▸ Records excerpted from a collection
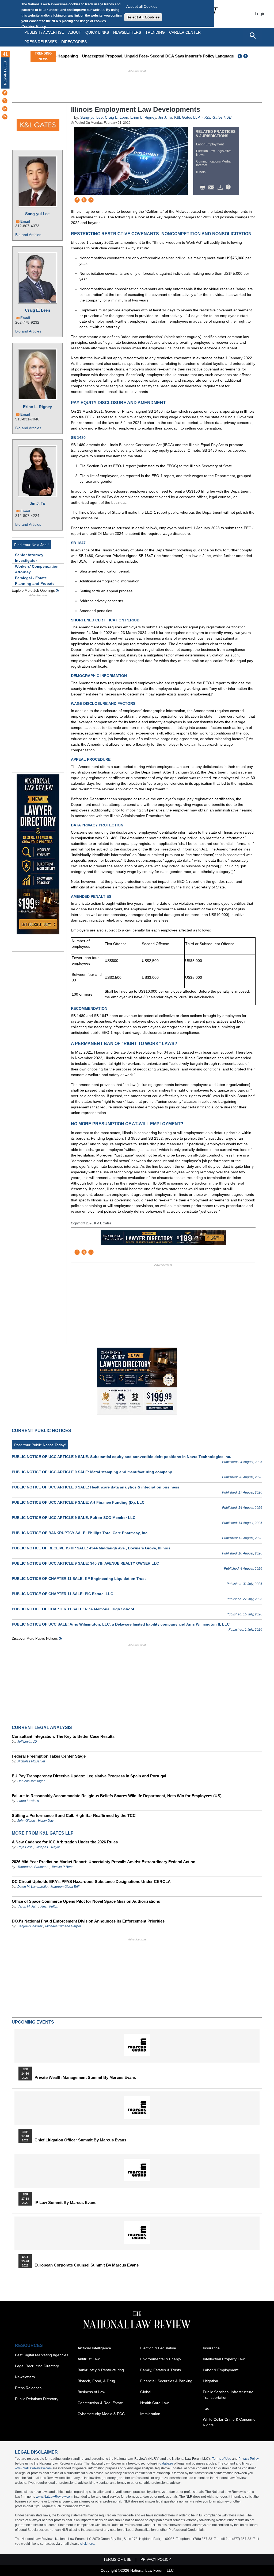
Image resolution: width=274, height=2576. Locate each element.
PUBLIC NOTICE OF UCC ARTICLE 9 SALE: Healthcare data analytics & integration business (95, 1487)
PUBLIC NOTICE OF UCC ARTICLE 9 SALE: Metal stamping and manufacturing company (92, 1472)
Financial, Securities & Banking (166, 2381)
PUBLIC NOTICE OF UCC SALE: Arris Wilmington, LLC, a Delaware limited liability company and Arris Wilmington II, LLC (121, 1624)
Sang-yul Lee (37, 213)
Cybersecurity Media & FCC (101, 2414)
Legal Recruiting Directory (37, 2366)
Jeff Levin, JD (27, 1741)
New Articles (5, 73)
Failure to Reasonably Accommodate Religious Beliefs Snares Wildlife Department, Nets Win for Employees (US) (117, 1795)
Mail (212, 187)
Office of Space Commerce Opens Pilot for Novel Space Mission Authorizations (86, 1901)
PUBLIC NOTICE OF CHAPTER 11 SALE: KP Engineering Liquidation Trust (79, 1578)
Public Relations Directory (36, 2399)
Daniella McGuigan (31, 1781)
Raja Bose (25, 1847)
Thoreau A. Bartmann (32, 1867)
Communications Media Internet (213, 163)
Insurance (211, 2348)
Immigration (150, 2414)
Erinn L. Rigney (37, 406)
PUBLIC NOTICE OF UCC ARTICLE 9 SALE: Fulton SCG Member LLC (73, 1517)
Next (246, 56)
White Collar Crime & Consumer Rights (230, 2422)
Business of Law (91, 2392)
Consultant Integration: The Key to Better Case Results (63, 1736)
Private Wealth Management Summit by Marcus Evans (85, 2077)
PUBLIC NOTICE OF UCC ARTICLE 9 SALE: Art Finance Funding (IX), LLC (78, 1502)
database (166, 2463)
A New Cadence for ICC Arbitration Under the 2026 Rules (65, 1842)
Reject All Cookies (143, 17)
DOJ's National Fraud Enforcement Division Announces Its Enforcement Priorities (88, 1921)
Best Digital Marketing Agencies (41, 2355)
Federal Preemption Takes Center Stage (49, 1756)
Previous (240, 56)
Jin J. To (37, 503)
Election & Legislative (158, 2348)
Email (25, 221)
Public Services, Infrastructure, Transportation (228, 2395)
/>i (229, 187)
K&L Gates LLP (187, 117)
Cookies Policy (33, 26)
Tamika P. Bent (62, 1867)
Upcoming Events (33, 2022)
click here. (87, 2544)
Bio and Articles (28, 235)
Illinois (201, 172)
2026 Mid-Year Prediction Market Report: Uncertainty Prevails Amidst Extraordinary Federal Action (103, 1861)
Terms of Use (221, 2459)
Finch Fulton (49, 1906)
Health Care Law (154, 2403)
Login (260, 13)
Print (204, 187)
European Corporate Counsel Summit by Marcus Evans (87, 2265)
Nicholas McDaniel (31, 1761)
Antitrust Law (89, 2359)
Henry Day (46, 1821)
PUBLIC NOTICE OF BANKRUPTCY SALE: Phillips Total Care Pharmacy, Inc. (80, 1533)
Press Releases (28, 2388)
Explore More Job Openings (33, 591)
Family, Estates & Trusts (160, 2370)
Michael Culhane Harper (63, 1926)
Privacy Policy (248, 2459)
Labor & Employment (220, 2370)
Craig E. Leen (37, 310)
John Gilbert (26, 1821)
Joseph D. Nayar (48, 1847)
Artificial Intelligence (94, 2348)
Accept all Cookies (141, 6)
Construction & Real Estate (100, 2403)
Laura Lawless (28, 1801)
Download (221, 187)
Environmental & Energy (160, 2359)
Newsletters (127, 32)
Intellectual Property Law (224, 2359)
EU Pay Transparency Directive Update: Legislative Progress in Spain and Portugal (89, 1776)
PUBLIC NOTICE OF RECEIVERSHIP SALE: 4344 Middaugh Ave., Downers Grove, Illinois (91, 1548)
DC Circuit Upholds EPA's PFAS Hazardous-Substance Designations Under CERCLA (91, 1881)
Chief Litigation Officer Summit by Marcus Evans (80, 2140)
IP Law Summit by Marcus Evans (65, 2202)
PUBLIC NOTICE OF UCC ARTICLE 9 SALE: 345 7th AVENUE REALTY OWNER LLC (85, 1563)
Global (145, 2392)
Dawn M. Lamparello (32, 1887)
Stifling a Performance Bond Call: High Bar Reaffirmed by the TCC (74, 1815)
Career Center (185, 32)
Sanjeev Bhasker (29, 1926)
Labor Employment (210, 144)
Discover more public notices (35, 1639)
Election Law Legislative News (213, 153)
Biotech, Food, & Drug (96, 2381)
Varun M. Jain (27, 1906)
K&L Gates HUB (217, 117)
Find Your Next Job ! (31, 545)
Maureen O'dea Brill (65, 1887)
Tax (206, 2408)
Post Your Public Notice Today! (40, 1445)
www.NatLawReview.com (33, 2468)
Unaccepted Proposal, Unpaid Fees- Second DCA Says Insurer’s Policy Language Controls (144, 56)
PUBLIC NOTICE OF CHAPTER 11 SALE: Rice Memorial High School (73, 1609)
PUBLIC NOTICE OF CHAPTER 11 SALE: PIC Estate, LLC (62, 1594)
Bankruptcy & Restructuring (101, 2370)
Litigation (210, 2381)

▸ Exercise
All that is needed is the data above, repeated exactly, without the pictures.

▸ Answer space
Image resolution: width=274, height=2576. Locate each element.
PUBLIC NOTICE OF UCC ARTICLE 9 SALE: Healthcare data analytics & integration business (95, 1487)
PUBLIC NOTICE OF UCC ARTICLE 9 SALE: Metal stamping and manufacturing company (92, 1472)
Financial, Securities & Banking (166, 2381)
PUBLIC NOTICE OF UCC SALE: Arris Wilmington, LLC, a Delaware limited liability company and Arris Wilmington II, LLC (121, 1624)
Sang-yul Lee (37, 213)
Cybersecurity Media & FCC (101, 2414)
Legal Recruiting Directory (37, 2366)
Jeff Levin, JD (27, 1741)
New Articles (5, 73)
Failure to Reasonably Accommodate Religious Beliefs Snares Wildlife Department, Nets Win for Employees (US) (117, 1795)
Mail (212, 187)
Office of Space Commerce Opens Pilot for Novel Space Mission Authorizations (86, 1901)
PUBLIC NOTICE OF CHAPTER 11 SALE: KP Engineering Liquidation Trust (79, 1578)
Public Relations Directory (36, 2399)
Daniella McGuigan (31, 1781)
Raja Bose (25, 1847)
Thoreau A. Bartmann (32, 1867)
Communications Media Internet (213, 163)
Insurance (211, 2348)
Immigration (150, 2414)
Erinn L. Rigney (37, 406)
PUBLIC NOTICE OF UCC ARTICLE 9 SALE: Fulton SCG Member LLC (73, 1517)
Next (246, 56)
White Collar Crime & Consumer Rights (230, 2422)
Business of Law (91, 2392)
Consultant Integration: The Key to Better Case Results (63, 1736)
Private Wealth Management Summit by Marcus Evans (85, 2077)
PUBLIC NOTICE OF UCC ARTICLE 9 SALE: Art Finance Funding (IX), LLC (78, 1502)
database (166, 2463)
A New Cadence for ICC Arbitration Under the 2026 Rules (65, 1842)
Reject All Cookies (143, 17)
DOJ's National Fraud Enforcement Division Announces Its Enforcement Priorities (88, 1921)
Best Digital Marketing Agencies (41, 2355)
Federal Preemption Takes Center Stage (49, 1756)
Previous (240, 56)
Jin J. To (37, 503)
Election & Legislative (158, 2348)
Email (25, 221)
Public Services, Infrastructure, Transportation (228, 2395)
/>i (229, 187)
K&L Gates LLP (187, 117)
Cookies Policy (33, 26)
Tamika P. Bent (62, 1867)
Upcoming Events (33, 2022)
click here. (87, 2544)
Bio and Articles (28, 235)
Illinois (201, 172)
2026 Mid-Year Prediction Market Report: Uncertainty Prevails Amidst Extraordinary Federal Action (103, 1861)
Terms of Use (221, 2459)
Finch Fulton (49, 1906)
Health Care Law (154, 2403)
Login (260, 13)
Print (204, 187)
European Corporate Counsel Summit by Marcus Evans (87, 2265)
Nicholas McDaniel (31, 1761)
Antitrust Law (89, 2359)
Henry Day (46, 1821)
PUBLIC NOTICE OF BANKRUPTCY SALE: Phillips Total Care Pharmacy, Inc. (80, 1533)
Press Releases (28, 2388)
Explore More Job Openings (33, 591)
Family, Estates & Trusts (160, 2370)
Michael Culhane Harper (63, 1926)
Privacy Policy (248, 2459)
Labor & Employment (220, 2370)
Craig E. Leen (37, 310)
John Gilbert (26, 1821)
Joseph D. Nayar (48, 1847)
Artificial Intelligence (94, 2348)
Accept all Cookies (141, 6)
Construction & Real Estate (100, 2403)
Laura Lawless (28, 1801)
Download (221, 187)
Environmental & Energy (160, 2359)
Newsletters (127, 32)
Intellectual Property Law (224, 2359)
EU Pay Transparency Directive Update: Legislative Progress in Spain and Portugal (89, 1776)
PUBLIC NOTICE OF RECEIVERSHIP SALE: 4344 Middaugh Ave., Downers Grove, Illinois (91, 1548)
DC Circuit Upholds EPA's PFAS Hazardous-Substance Designations Under CERCLA (91, 1881)
Chief Litigation Officer Summit by Marcus Evans (80, 2140)
IP Law Summit by Marcus Evans (65, 2202)
PUBLIC NOTICE OF UCC ARTICLE 9 SALE: 345 7th AVENUE REALTY OWNER LLC (85, 1563)
Global (145, 2392)
Dawn M. Lamparello (32, 1887)
Stifling a Performance Bond Call: High Bar Reaffirmed by the TCC (74, 1815)
Career Center (185, 32)
Sanjeev Bhasker (29, 1926)
Labor Employment (210, 144)
Discover more public notices (35, 1639)
Election Law Legislative News (213, 153)
Biotech, Food, & Drug (96, 2381)
Varun M. Jain (27, 1906)
K&L Gates HUB (217, 117)
Find Your Next Job ! (31, 545)
Maureen O'dea Brill (65, 1887)
Tax (206, 2408)
Post Your Public Notice Today! (40, 1445)
www.NatLawReview.com (33, 2468)
Unaccepted Proposal, Unpaid Fees- Second DCA Says Insurer’s Policy Language Controls (144, 56)
PUBLIC NOTICE OF CHAPTER 11 SALE: Rice Memorial High School (73, 1609)
PUBLIC NOTICE OF CHAPTER 11 SALE: PIC Estate, LLC (62, 1594)
Bankruptcy & Restructuring (101, 2370)
Litigation (210, 2381)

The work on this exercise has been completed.